··· TEXTO DO DOCUMENTO ···

Isso vale para as dores crônicas?
A questão da dor crônica leva a diversas alterações, tanto na transmissão do impulso doloroso quanto na liberação de neurotransmissores. Analgésico comum não trata dor crônica, porque você tem que tratar todas essas alterações também no nível da arquitetura cerebral.
As medicações de primeira linha para tratar diversas dores crônicas são os antidepressivos e anticonvulsivantes.
Eles geralmente são para tratar outras doenças, mas também diversos tipos de dor, porque esses medicamentos funcionam alterando a forma com que os nervos tratam a dor e reduzem a sensibilização central – pacientes com dor crônica apresentam essa sensibilização do sistema nervoso central. Isso é importante explicar porque o paciente acha que, ao tomar o antidepressivo, a família fica pensando que ele não tinha dor, que ela era emocional ou que o médico não acreditou nele. Mas não é isso.
Quais são os possíveis diagnósticos e como eles são feitos?
Existem diversas síndromes dolorosas presentes na sociedade. Se você parar para pensar, a dor é a queixa mais comum tanto em consultórios quanto em pronto-socorro. Ela é o ponto de partida. A dor pode estar presente nas doenças mais prevalentes na nossa sociedade, como as cardiovasculares, as pulmonares etc. É um universo extremamente rico.
Esses diagnósticos são feitos a partir da entrevista com o paciente e os dados que encontramos no exame físico.

··· ITENS FORNECIDOS ···

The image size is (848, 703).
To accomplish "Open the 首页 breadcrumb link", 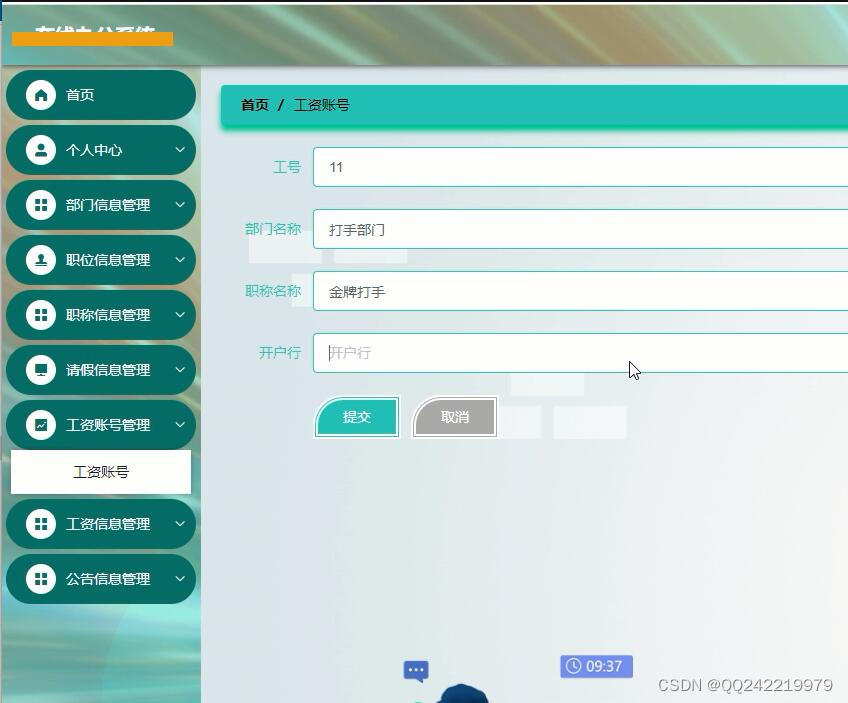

···
··· ITENS FORNECIDOS ···

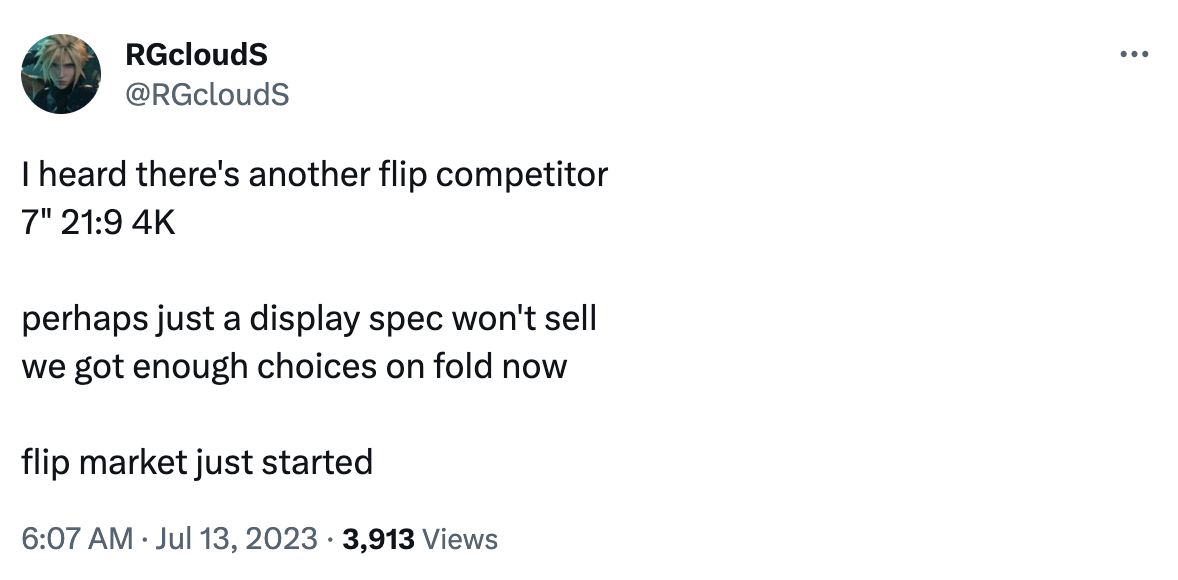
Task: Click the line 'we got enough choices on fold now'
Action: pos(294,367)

···

• TAREFA
Indique se cada afirmação concorda com o texto sobre dor crônica, respondendo sim ou não e citando as palavras exatas do texto que justificam a resposta: (a) o analgésico comum é eficaz no tratamento da dor crônica; (b) antidepressivos e anticonvulsivantes são medicações de primeira linha para diversas dores crônicas; (c) a dor é a queixa mais comum em consultórios e em pronto-socorro. Utilize somente o texto sobre dor crônica.

• RESPOSTA
(a) Não: "Analgésico comum não trata dor crônica".
(b) Sim: "As medicações de primeira linha para tratar diversas dores crônicas são os antidepressivos e anticonvulsivantes."
(c) Sim: "a dor é a queixa mais comum tanto em consultórios quanto em pronto-socorro".